TASK TO CARRY OUT :: Convert the lines starting at the one containing "The height and" and ending at the one containing "Where should I" into a JSON list of strings, one string per line, omitting any blank lines.

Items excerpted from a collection
++++++++++
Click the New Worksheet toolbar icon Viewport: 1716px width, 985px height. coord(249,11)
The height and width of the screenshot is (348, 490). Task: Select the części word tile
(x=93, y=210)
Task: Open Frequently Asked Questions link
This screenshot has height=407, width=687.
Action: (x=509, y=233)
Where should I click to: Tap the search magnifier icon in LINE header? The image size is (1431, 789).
++++++++++
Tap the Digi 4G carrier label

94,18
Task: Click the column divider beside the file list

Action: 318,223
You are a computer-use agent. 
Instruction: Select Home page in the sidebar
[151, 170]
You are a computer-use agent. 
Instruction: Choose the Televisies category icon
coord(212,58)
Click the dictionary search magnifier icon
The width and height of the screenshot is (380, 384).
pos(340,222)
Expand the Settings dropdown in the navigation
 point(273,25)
++++++++++
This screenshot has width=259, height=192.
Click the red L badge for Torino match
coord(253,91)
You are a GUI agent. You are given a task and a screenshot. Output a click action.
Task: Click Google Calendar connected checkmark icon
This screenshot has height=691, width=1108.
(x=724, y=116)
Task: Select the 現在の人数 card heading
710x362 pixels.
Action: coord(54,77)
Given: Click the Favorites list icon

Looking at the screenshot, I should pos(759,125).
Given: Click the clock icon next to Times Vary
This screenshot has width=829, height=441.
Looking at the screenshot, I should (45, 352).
++++++++++
SOLUTION TO THIS TASK ::
[
  "The height and width of the screenshot is (348, 490). Task: Select the części word tile",
  "(x=93, y=210)",
  "Task: Open Frequently Asked Questions link",
  "This screenshot has height=407, width=687.",
  "Action: (x=509, y=233)",
  "Where should I click to: Tap the search magnifier icon in LINE header? The image size is (1431, 789)."
]